Optionally (and this is where the cost concentrates), one introduces additional **arithmetic ancillas** to compute energy differences $\Delta=E(y)-E(x)$, exponentials such as $e^{-\beta\Delta}$, comparisons/min operations, and controlled rotation angles; all such ancillas must also be uncomputed for the overall mapping to be a valid oracle $W$.


### Algorithm

#### The move preparation $V$ 

You first fix a finite set of allowed moves $\mathcal M=\{z_1,\dots,z_N\}\subset\{\pm1\}^n$. Applying a move $z_j$ to a configuration is componentwise multiplication $y = x\cdot z_j$. The moves can be chosen with uniform probability or in general with a probability distribution $f$ supported on $\mathcal M$. The unitary $V$ is a state-preparation unitary for the Move register $M$ that encodes $f$ in amplitudes:
$$
V:\ |0\rangle_M \longmapsto |f\rangle_M := \sum_{j=1}^N \sqrt{f(z_j)}\,|z_j\rangle_M.
$$

**Simple "single spin-flip moves" example**: we have $N = n$ moves $z_j$ flipping the spin $j$, with $f(z_j) = 1/n$. Here $\ket{f}_M = \frac{1}{\sqrt n} \sum_{0}^{n-1} \ket{2^i}_m$. 

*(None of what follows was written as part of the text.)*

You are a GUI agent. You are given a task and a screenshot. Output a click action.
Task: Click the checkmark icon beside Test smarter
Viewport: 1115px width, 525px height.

* In case $n = 2^m$ this can be prepared by:
    1) start with $100\cdots 0$
    2) apply a "binary tree "of $\sqrt{\text{SWAP}}$ gates: these split $\ket{10}$ into a uniform superposition of $\ket{10}$ and $\ket{01}$. 

* In case $n \neq 2^m$ pad to the next power of two

#### The proposal update $F$ (spin flip)

Given the Move register $M$ prepared in $|f\rangle_M$, we need to coherently map the current configuration $x$ to the proposed configuration $y=x\cdot z_j$ conditioned on the selected move. Introduce a unitary $F$ acting on $(R,M)$ such that
$$
F:\ |x\rangle_R|z_j\rangle_M \longmapsto |x\cdot z_j\rangle_R|z_j\rangle_M.
$$
Operationally, $F$ flips exactly those spins in $R$ for which $z_{j,s}=-1$, controlled on the move label being $z_j$.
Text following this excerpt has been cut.